Cette conception du drame littéraire n’a que peu de rapport avec les considérations issues de la linguistique anglo-saxonne sur le speech-act, la "force illocutoire" du langage ou la "parole performative" que goûtent volontiers nombre d’universitaires littéraires. On a cru en effet découvrir la force du langage derrière le formalisme juridique où la parole est directement agissante (l’effectivité du "je te condamne à..." commence à l’énoncé de la sentence) ou les théories de J.L. Austin. Celui-ci tente d’analyser comment chaque affirmation agit sur l’interlocuteur, par des interprétations, des avertissements ou des menaces implicites. Ainsi, la vérité d’une phrase ne serait pas liée au caractère vrai ou faux de l’affirmation et devrait être redéfinie autour d’une analyse du rapport à l’interlocuteur [4]...

Parler au nom de Dieu

La vérité de la parole chrétienne ne me semble avoir aucun rapport avec ces réflexions. En effet, elle est d’abord et avant tout dépositaire de la puissance agissante de la Parole divine. Elle s’en fait, malgré sa faiblesse, la messagère. On a d’ailleurs beaucoup trop facilement identifié le formalisme juridique du speech-act et les paroles sacramentelles. La vérité du baptême ne réside pas finalement dans l’énonciation de la formule. Les paroles prononcées par le prêtre le sont au nom de Dieu et cela fonde leur efficacité. Elles sont la Vérité à l’œuvre au plus profond de l’expérience humaine, elles témoignent de l’action de l’Autre dans une vie, c’est à dire d’une soumission absolue au souffle divin dans une vie consacrée à Dieu.

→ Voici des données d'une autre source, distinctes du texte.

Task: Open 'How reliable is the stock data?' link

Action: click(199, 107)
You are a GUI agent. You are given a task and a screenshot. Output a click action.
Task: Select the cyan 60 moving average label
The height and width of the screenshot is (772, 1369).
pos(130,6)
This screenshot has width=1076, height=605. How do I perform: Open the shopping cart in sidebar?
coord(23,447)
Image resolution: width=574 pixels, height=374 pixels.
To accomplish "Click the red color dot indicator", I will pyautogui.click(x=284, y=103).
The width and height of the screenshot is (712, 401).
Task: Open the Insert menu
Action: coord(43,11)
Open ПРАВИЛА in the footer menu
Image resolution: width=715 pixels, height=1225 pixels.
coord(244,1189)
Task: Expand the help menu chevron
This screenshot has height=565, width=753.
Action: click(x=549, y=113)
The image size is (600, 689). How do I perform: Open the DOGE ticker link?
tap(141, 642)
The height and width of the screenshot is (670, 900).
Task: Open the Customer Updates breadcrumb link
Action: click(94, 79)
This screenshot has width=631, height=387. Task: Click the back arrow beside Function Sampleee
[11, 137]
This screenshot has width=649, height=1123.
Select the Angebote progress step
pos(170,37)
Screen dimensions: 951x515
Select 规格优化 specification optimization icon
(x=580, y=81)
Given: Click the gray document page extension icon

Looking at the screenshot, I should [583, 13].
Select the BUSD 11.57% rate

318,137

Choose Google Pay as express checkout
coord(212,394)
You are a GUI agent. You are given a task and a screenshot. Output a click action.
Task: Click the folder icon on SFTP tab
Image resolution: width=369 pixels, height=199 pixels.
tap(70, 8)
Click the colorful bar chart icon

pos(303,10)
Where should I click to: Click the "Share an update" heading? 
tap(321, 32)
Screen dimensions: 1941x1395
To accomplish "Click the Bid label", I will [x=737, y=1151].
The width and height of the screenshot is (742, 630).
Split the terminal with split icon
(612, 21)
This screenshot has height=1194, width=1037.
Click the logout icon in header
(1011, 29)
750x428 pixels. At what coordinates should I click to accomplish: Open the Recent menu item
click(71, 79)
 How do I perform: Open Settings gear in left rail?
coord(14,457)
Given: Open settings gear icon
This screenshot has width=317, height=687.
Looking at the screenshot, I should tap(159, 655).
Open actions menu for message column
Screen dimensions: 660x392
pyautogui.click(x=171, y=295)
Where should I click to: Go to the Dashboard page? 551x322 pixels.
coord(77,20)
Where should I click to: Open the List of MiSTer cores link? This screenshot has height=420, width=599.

En fait, la seule modalité possible d’un verbe humain à la fois "efficace" et fidèle à Dieu nous est enseignée par les prophètes de l’Ancien Testament. La vocation de la parole y apparaît comme une sortie de soi-même et de son monde ordinaire, en un mot une expérience du désert. Son exigence est telle que Moïse, Élie, Jonas se révoltent souvent, crient "assez" à leur Dieu. Comme l’écrit Maurice Blanchot, "la parole prophétique s’impose du dehors, elle est le Dehors même, le poids et la souffrance du Dehors" [5]. Chaque parole prophétique proférée sur la scène du monde est un sacrifice de l’existence et une rencontre incompréhensible entre l’humble expérience, la pauvre parole d’un homme et le souffle absolu de Dieu, "une voix qui crie dans le désert".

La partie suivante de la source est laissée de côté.